Frente a esos hallazgos, la respuesta de la interesada ha sido la negación y la remisión a la administración: Guerrero asegura haber cumplido con los objetos contractuales y que la evidencia pertinente está en manos del Ministerio del Interior y de la UIS. “Esa información debe solicitarse al Ministerio del Interior”, repite la funcionaria, y afirma que supervisores del ministerio y la universidad validaron su trabajo. La universidad, por su parte, ha emitido resoluciones que formalizan la existencia del convenio y la asignación de recursos, pero las respuestas institucionales públicas no han borrado la sospecha: la documentación no es concluyente y algunos documentos aparecen con rectificaciones tardías.  

En términos jurídicos y éticos, el caso plantea, al menos, tres problemas concretos: primero, la utilización de convenios interadministrativos en periodo de Ley de Garantías cuando el objeto práctico deviene en una contratación de ejecución expedita, algo que para juristas consultados podría asomar como una forma de triangulación para evadir restricciones; segundo, la ausencia de evidencias que respalden la ejecución concreta de los contratos por los que se pagó; y tercero, la sospecha de un manejo político de recursos y designaciones que coloca a la universidad en el papel de ejecutor operativo del ministerio, con el riesgo de erosionar su autonomía y su reputación académica. Ese combo, si no se aclara con pruebas y auditorías, convierte la figura de una institución pública en potencial fachada para operaciones gubernamentales de corto plazo.  

Hay, además, un componente institucional preocupante: cuando una universidad pública asume la ejecución administrativa de programas ministeriales de forma concentrada, sin sólidas auditorías de por medio y con contratos que luego muestran trazabilidad incompleta, la percepción ciudadana resulta inevitable: la casa de estudios pierde capacidad crítica y la ciudadanía percibe que las instituciones se convierten en apéndices operativos del Ejecutivo.

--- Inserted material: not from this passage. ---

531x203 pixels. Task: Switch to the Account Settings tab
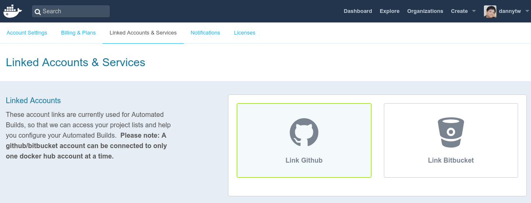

Eso no sólo es un problema de gestión; es una cuestión de legitimidad en un Estado donde la confianza pública en lo público ya está deteriorada. La reputación de la UIS —una universidad con peso regional y nacional— está en juego si no se demuestra con claridad que actuó con independencia técnica y control riguroso.  

¿Qué corresponde ahora? En democracia, la herramienta adecuada frente a dudas fundadas es la investigación administrativa y, si hay indicios de irregularidad, la intervención de los órganos de control: auditoría interna de la UIS, Procuraduría General, Contraloría y, de ser necesario, la Fiscalía. No basta el reclamo mediático ni las declaraciones públicas; se requieren cotejos documentales, verificación de soportes en Secop, comprobantes de supervisión y la reconstrucción cronológica de todas las actuaciones. Mientras tanto, la opinión pública tiene derecho a exigir transparencia total: acceso ágil a los soportes, actuaciones de los supervisores y, por supuesto, explicaciones del Ministerio del Interior sobre el manejo del convenio y la justificación técnica que motivó elegir la figura del convenio para esa asignación presupuesto.  

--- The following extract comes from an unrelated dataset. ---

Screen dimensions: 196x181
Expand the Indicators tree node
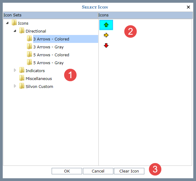pos(15,70)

Finalmente, más allá de nombres y cargos, este caso deja una lección institucional: la contratación pública no puede ser instrumento de maquillaje político. Si la UIS fue utilizada —o percibida como utilizada— para legitimar operaciones del Gobierno central, eso obliga a una reflexión pública y a medidas correctivas que restauren la independencia académica y la transparencia contractual.

En ese sentido, la claridad documental y el control estricto no sólo protegen los recursos públicos; preservan el prestigio de las instituciones que, por su naturaleza, no deberían convertirse en ventanillas para la estrategia política de corto plazo. La ciudadanía, la universidad y el Estado merecen respuestas, y cuanto más rápido y más profundas sean, mejor para la democracia.